Problem statement: The "Task: Enable 'толық" line through the end of the listing below is what to set down, word for word, and nothing else.

# # #

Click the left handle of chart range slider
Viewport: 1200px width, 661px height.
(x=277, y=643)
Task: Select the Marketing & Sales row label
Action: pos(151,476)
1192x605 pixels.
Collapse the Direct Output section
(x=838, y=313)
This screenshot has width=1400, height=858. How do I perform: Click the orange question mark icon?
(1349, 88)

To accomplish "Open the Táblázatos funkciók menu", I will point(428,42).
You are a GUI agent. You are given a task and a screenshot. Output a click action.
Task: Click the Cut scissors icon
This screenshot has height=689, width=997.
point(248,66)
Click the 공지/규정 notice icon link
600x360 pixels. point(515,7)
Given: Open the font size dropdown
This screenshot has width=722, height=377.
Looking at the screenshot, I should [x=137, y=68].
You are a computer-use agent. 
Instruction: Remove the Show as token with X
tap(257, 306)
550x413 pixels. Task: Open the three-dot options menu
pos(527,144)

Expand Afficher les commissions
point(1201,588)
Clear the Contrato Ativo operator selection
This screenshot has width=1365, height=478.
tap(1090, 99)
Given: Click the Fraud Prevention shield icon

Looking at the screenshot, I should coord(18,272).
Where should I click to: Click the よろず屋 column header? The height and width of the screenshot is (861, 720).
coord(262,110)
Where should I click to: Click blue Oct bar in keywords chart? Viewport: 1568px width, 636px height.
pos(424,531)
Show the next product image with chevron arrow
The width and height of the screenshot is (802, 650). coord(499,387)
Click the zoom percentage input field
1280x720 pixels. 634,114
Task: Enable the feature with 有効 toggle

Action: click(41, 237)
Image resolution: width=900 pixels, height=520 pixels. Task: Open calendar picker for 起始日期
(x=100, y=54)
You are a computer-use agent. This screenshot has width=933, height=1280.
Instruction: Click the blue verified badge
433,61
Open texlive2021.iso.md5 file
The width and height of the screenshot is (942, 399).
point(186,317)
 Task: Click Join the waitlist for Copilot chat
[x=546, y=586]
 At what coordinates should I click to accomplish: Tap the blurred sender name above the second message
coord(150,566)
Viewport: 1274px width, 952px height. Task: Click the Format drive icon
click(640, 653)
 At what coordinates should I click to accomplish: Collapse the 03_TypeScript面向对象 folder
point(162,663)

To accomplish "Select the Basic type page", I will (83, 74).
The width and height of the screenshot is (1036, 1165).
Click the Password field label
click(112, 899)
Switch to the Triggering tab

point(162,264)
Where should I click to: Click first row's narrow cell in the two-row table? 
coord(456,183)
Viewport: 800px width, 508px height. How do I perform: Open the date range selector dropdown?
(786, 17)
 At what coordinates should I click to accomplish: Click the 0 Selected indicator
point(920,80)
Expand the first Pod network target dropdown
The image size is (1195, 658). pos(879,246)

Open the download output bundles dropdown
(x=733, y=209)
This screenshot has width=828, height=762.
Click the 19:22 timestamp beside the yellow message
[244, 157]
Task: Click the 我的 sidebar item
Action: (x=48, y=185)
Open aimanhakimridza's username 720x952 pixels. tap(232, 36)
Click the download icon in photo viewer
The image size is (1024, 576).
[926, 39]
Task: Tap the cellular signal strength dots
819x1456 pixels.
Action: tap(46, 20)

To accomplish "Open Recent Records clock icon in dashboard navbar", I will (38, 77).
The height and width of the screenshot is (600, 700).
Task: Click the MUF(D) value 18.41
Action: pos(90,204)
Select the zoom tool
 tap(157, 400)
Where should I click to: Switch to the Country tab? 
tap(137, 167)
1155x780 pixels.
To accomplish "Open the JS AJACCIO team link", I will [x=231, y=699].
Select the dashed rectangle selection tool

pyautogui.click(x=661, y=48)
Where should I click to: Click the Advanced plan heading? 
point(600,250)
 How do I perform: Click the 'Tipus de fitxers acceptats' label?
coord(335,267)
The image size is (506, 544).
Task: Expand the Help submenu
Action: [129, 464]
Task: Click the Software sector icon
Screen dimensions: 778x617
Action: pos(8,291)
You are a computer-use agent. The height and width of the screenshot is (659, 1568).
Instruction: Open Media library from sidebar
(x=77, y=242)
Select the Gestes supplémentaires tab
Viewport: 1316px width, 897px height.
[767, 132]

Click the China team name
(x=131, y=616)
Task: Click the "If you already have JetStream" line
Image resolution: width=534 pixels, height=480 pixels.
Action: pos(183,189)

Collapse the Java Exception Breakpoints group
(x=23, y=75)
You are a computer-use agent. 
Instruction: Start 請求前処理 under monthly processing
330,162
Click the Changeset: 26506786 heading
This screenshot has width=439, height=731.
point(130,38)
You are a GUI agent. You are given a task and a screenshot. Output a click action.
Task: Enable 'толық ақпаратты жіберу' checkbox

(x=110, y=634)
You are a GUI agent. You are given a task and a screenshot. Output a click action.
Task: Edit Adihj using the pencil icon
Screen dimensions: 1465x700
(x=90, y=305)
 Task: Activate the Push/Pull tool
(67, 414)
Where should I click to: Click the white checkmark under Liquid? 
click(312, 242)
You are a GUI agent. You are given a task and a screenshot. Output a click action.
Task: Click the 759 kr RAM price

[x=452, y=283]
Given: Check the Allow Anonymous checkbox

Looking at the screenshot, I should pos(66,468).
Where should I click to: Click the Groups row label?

# # #

Result of this task:
Task: Enable 'толық ақпаратты жіберу' checkbox

(x=110, y=634)
You are a GUI agent. You are given a task and a screenshot. Output a click action.
Task: Edit Adihj using the pencil icon
Screen dimensions: 1465x700
(x=90, y=305)
 Task: Activate the Push/Pull tool
(67, 414)
Where should I click to: Click the white checkmark under Liquid? 
click(312, 242)
You are a GUI agent. You are given a task and a screenshot. Output a click action.
Task: Click the 759 kr RAM price

[x=452, y=283]
Given: Check the Allow Anonymous checkbox

Looking at the screenshot, I should pos(66,468).
Where should I click to: Click the Groups row label?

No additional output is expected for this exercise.